La sfera celeste: riassunto
SFERE CELESTI ARISTOTELE
La teoria dell’armonia delle sfere è, però, caratterizzata da una persistenza che va ben oltre l’età medievale e la concezione aristotelico-tolemaica dell’universo. Dante, infatti, raccoglieva un’eredità secolare quando cantava:
"Quando la rota, che tu sempiterni
Desiderato, a sé mi fece atteso,
Con l'armonia che temperi e discerni,
Parvemi tanto, allor, del cielo acceso
De la fiamma del sol, che pioggia o fiume
Lago non fece mai tanto disteso". (Par I, 76-81).
ARMONIA DELLE SFERE DANTE
Storia dell’armonia delle sfere. Lo studio dell’armonia delle sfere ci porta a due visioni completamente opposte: la prima riguarda le opere di letterati, viaggiatori o nelle scritture popolari, dove l’armonia si presenta spesso come un’ideale suggestivo, nebuloso e poco chiaro, causa dell’estasi di qualche personaggio magari in un clima amoroso: uno degli esempi più illustri è Shakespeare che ne Il Mercante di Venezia, atto V scena I, fa intervenire un personaggio dicendo: “Non c’è il più piccolo, fra gli astri che tu vedi, che nel suo moto non canti come un angelo sempre intonandosi ai cherubini dai celesti occhi.” Battuta che riprende direttamente sia l’immagine della musica celeste, che quella del coro angelico.”

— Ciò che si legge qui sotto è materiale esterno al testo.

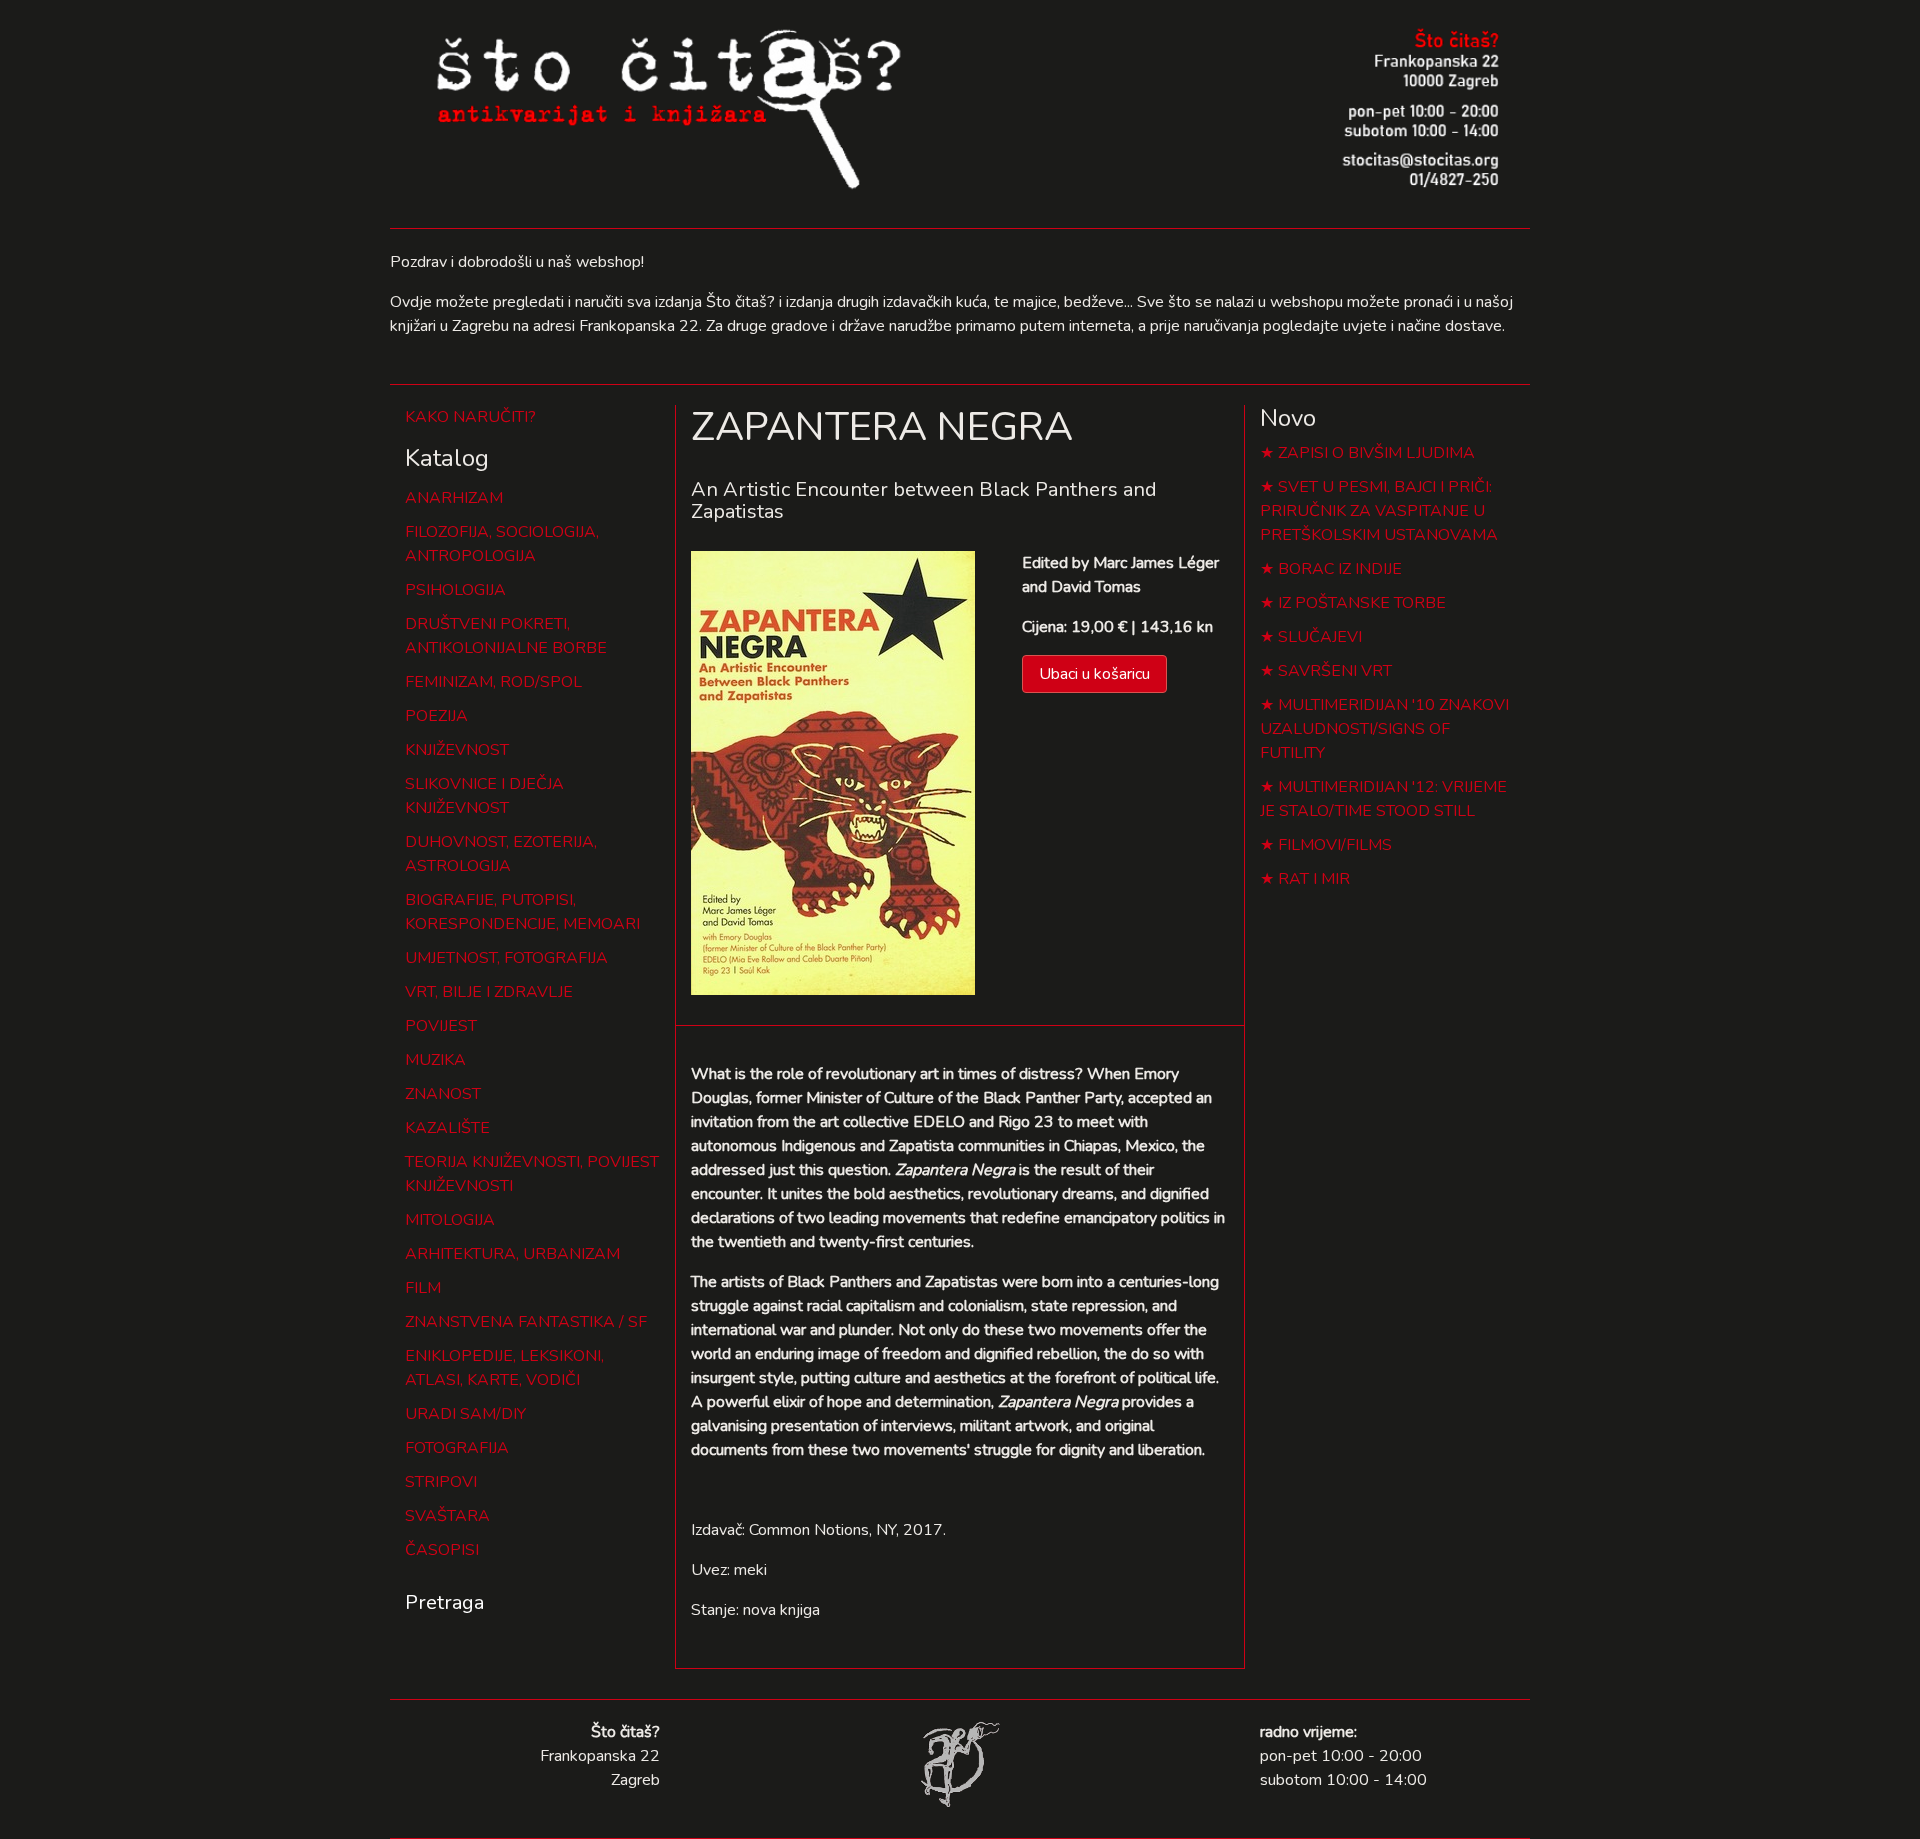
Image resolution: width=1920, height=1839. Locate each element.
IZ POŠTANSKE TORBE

Al contrario, l’ambito teorico in cui si sviluppa la dottrina dell’armonia delle sfere, in origine, è quello scientifico: la giustificazione dell’esistenza della musica eterna causata dal volgersi delle sfere celesti era di pertinenza della cultura scientifica, in particolare della scienza matematica.
Tra le riflessioni filosofiche più antiche, ci si riferisce alla scuola pitagorica come prima fonte più attendibile: essa rappresentava una riflessione rigorosa, che fondava la disciplina musicale su precise basi matematiche e la trasformava in un riferimento per osservare un disegno ordinato del cosmo.